4- OS POLÍTICOS E A POLÍTICA
Não há políticos simultaneamente honestos e inteligentes no Universo Vilhena, e se os há não são dignos de menção. Na verdade o humor não se faz com encómios e, portanto, só a parte negativa do carácter é realmente interessante. O próprio Vilhena o diz, de maneira exemplar, dirigindo-se pretensamente a Cavaco Silva (Fala Barato nº24- Fevereiro de 1990): "Outra queixa e não pequena que tenho de si, sr. Primeiro Ministro, é que está a afastar da cena política algumas das figuras mais divertidas e caricaturáveis. Começou por tirar o apoio ao Abecassis que era um manancial de boa disposição, e, depois, não se empenhou o bastante para impor o Marcelo, que também daria pano para mangas. Resultado: temos na Câmara de Lisboa o Sampaio, que parece um tipo sério- logo, não dá grandes hipóteses de gozo!".
Depois da Igreja, os políticos são, historicamente, o alvo preferido de Vilhena. O agitado periodo que se seguiu à Revolução de Abril representou o auge do interesse pela política no Portugal recente e, como tal, as actualidades eram "tratadas" por Vilhena em cada número da Gaiola Aberta. Mais tarde, Cavaco Silva e os seus coloridos ministros proporcionaram uma época de ouro aos poucos humoristas portugueses. A Vilhena inspiraram alguns dos melhores textos do Fala Barato.
A produção do autor neste campo corresponde, sobretudo, aos periodos de publicação da Gaiola Aberta e do Fala Barato. Neste último houve, durante cerca de um ano, uma rubrica de boa memória que consistia na revisão do mês através de uma notícia diária cujo conteúdo era frequentemente político. O último governo de Cavaco Silva inspirou a Vilhena o título da revista "O Cavaco" que se publicou durante 17 meses mas que, estranhamente, conteve muito pouca sátira política, tendência que se confirmou com O Moralista e que reflecte o desinteresse da própria sociedade pelo tema. No que respeita à Política e aos políticos, o Universo Vilhena está resumido nas duas ilustrações abaixo...

Entradas de posição dos itens:
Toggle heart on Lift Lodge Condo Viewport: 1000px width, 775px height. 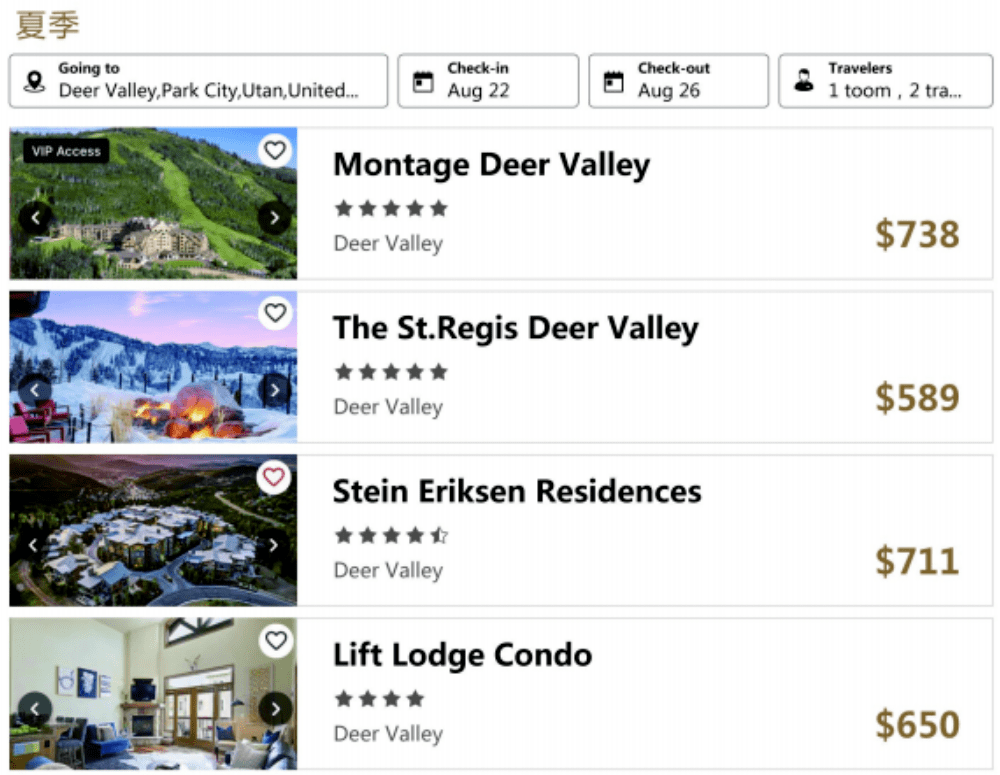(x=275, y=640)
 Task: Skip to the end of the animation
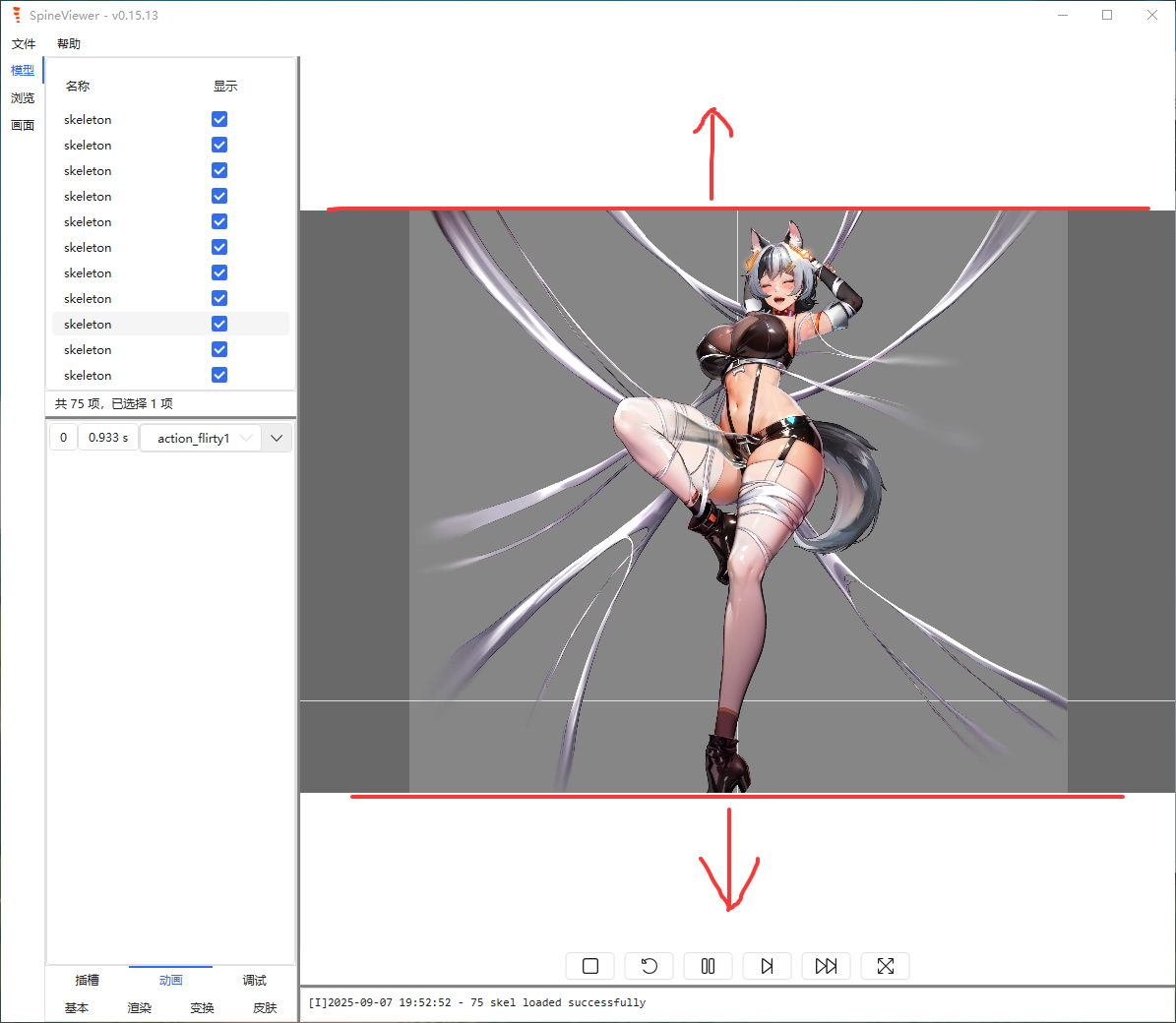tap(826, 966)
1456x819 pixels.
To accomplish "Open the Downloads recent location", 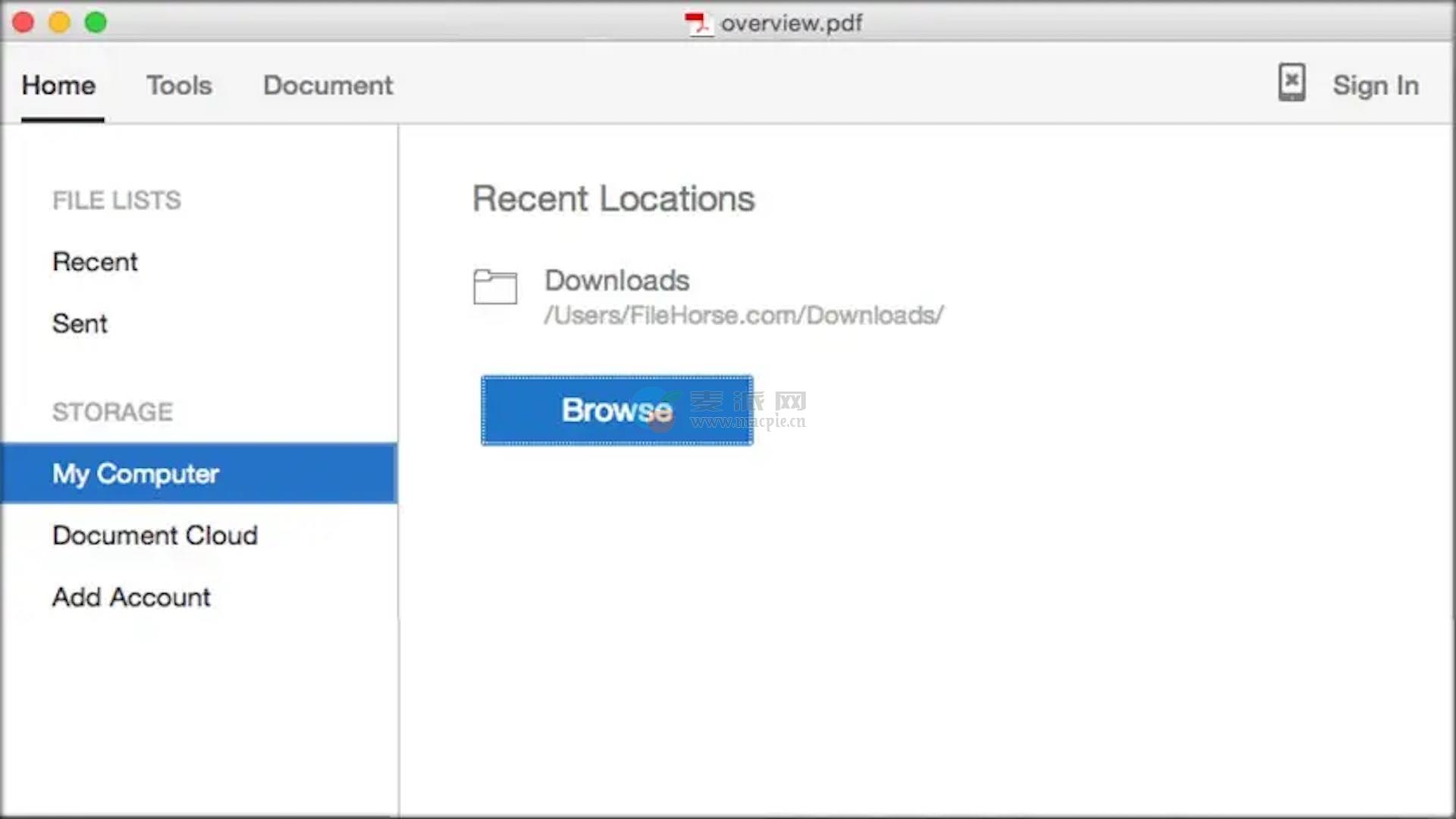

Descrição da tarefa — Enumera todos os políticos que o texto sobre Vilhena e a política menciona pelo nome.

Resultado final — Cavaco Silva, Abecassis, Marcelo, Sampaio